Julia DiBenigno, PhD '16Julia DiBenigno, PhD '16

With these funds and at the recommendation of the MIT Post Traumatic Stress Innovations team led by MIT Sloan Professor Thomas Kochan and research scientist Jayakanth "JK" Srinivasan, the Army built a dedicated co-located outpatient mental health clinic for every brigade at every Army post around the world. Most clinics were in place by 2014, but there was no single protocol followed for staffing them. This led to different approaches to mental health care and different outcomes for the soldiers who sought care.

As part of this MIT team, DiBenigno spent more than 600 hours on-site interviewing and observing mental health providers, commanders, and other stakeholders at eighteen clinics across four Army posts. In her dissertation she focuses her analysis on four clinics at one post, each serving a different brigade, to illustrate a mechanism and process she observed across all posts. Her research won the INFORMS Organization Science Best Dissertation Proposal Competition in 2015.
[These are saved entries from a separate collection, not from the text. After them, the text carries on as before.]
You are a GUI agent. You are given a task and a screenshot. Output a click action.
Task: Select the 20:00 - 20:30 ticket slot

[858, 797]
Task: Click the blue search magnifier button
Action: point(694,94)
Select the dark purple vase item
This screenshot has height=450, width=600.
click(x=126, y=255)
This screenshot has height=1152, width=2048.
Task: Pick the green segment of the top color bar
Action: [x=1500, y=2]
At two of the clinics, personalized contact between commanders and mental health providers rarely occurred even though the two groups were co-located. The professional goals of building a mission-ready military or protecting soldiers’ mental health could not be reconciled. Commanders saw mental health providers as taking their soldiers “out of the fight,” while mental health providers saw commanders as impeding their patients’ recoveries.

In these brigades, commanders followed providers’ recommendations only 18 percent of the time. Solutions weren’t always ideal, either. In one case, a soldier placed on 24-hour observation had to sleep on a cot at the unit’s front desk, which was both demeaning and detrimental to recovery.

“Relations between these two professional groups were defined by intractable identity conflict. They saw it as a zero-sum game,” said DiBenigno, who will join the Yale School of Management organizational behavior department as an assistant professor in the fall.

Building relationships, increasing perspective-taking
But the other two clinics were able to achieve success due to an organizational assignment structure that enabled what DiBenigno calls anchored personalization. Providers were assigned to specific units within each brigade, but not embedded within them. This allowed for the development of personalized relationships and perspective-taking between providers and commanders. At the same time, providers remained effective advocates for their patients despite their closer relationships with commanders because they were anchored in their provider identity by the colleagues in their clinics.

Here, commanders followed providers’ recommendations 90 percent of the time. Providers and commanders worked together to develop win-win solutions that helped both soldier recoveries and the unit’s mission. For example, here a soldier also on 24-hour observation was allowed to sleep at a sergeant’s house instead of the unit’s front desk. Providers also customized a soldier’s treatment to include attending a training exercise, but while under increased supervision and after being discreetly assigned to a less stressful role.

“A relatively minor change in the organizational assignment structure led to dramatic changes that helped different professional groups work together more effectively,” she said.

DiBenigno’s research suggests that the one-off training exercises emblematic of corporate retreats—as well as the Army’s “stand-down days” to teach mental health providers about the military—do not stick. Instead, “change needs to be baked into the way work gets done through structural interventions that are longer-lasting and create opportunities for relationships and new ways of interacting,” she says.

“An organizational structure that enables what I call anchored personalization can help different professional groups overcome identity conflict and entrenchment in their home group’s perspective to align their goals, without becoming coopted by the other group’s perspective from personalized contact with the other group,” DiBenigno wrote in her dissertation, which is under pre-publication review.

“My hope is that this organizational structure and concept of anchored personalization can apply not only to the Army, but to other settings where cooperation among different professional groups is necessary to achieve organizational change,” she said.